Attempting to keep this blog focused on religion, has, of course, relegated it to the hopelessly outmoded pile for many people. I run into this all the time, professional, sophisticated individuals who have moved beyond the need for religion don’t see why we should waste our time with it. It’s about as useful as a room full of year-old newspapers. Like most people who end up studying religion, for me it began as an outgrowth of a religious upbringing. When you get to college they ask what you’re interested in. When your response is “Not going to Hell,” they’re likely to send you over to the Religion Department (if there happens to be one). One of the early lessons you learn as a religion major is (or at least should be) tolerance. Sure, the beliefs of other religions, when encountered for the first time, may seem weird. If you step outside your own tradition, however, chances are a great deal of what you believe could be considered odd as well. In such circumstances tolerance is perhaps the only way to avoid violence.
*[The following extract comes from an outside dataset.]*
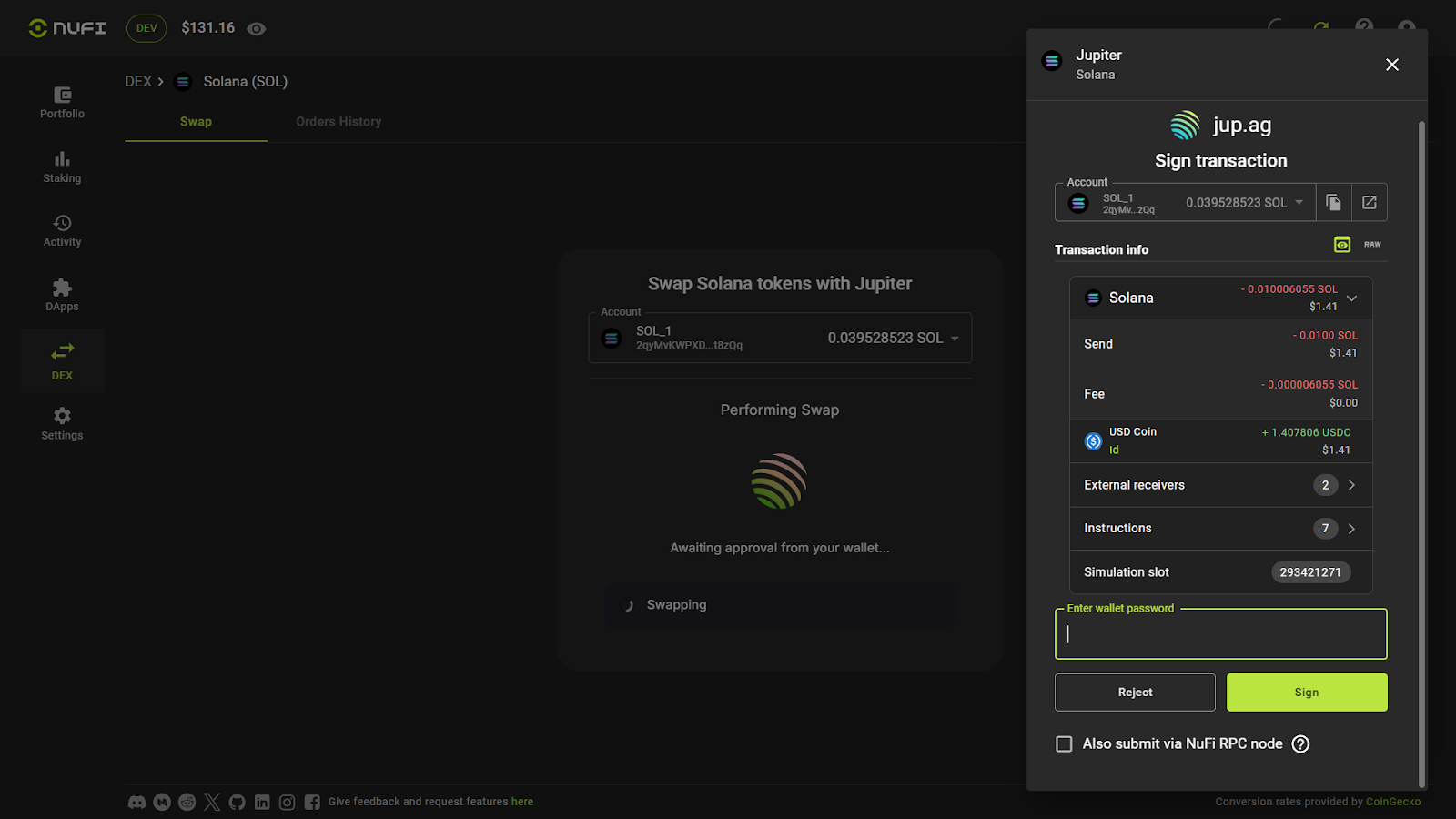Screen dimensions: 1456x819
Task: Open SOL_1 account dropdown in sign panel
Action: click(x=1299, y=203)
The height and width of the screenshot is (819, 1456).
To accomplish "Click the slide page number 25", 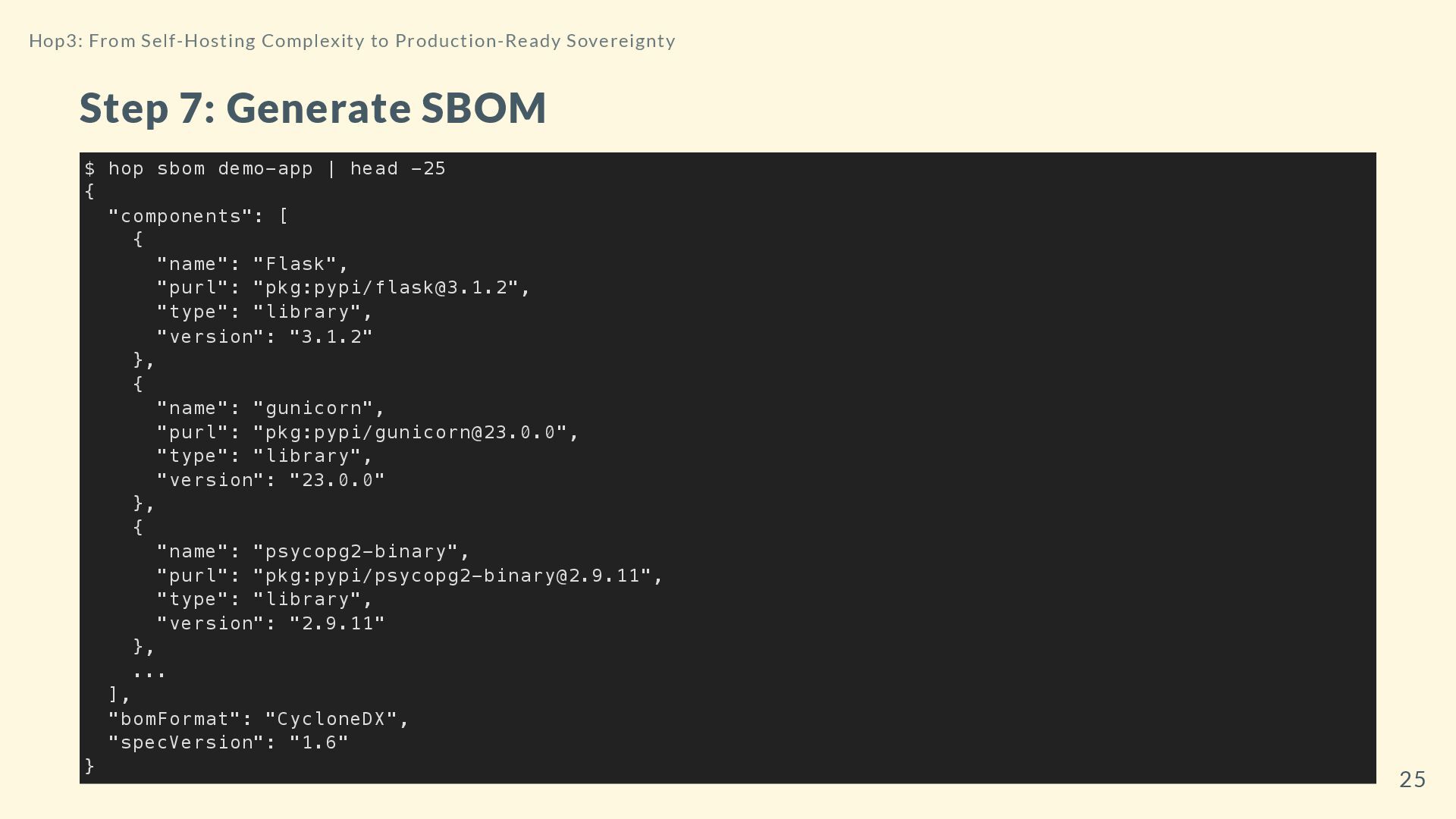I will coord(1412,780).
The few readers who leave comments on my posts give me pause to think. I largely study religion in isolation now, without the give-and-take of academic colleagues. It is not unusual for someone to point out the bizarre, or even unethical behavior of someone else’s religion (New Atheists do this all the time). When trying to understand religion, however, we have to be honest about the fact that all religions, and non-religions share instances of bad behavior. As my grade-school teachers said, “one bad one ruins it for everyone.” Religions are just as subject to human perversions as any other activity. People do bad things occasionally. Sometimes in the name of religion (or non-religion). Rationally it is obvious that we shouldn’t blame the religion for the poor behavior of some adherents. Yet we often do.
Religion-bashing is a popular sport. Those who engage in it, however, frequently fail to take into account just how widespread religion is. By far the vast majority of people in the world, educated or not, believe in a religion. This is complicated by the fact that an agreed definition of religion is still lacking. We don’t know what religion is, but we know it when we see it. Our universities and public intellectuals often ridicule it as unsophisticated and naive. As someone who has spent a lifetime thinking about religion, I suppose I’m obligated to say it, but there is a deep truth here: religions do motivate for good as well as for evil. Both non-religious and very religious people can be bad or good. What we require to get along in such a world is tolerance. And a willingness to listen to others. Otherwise both religion and non may not survive to criticize each other.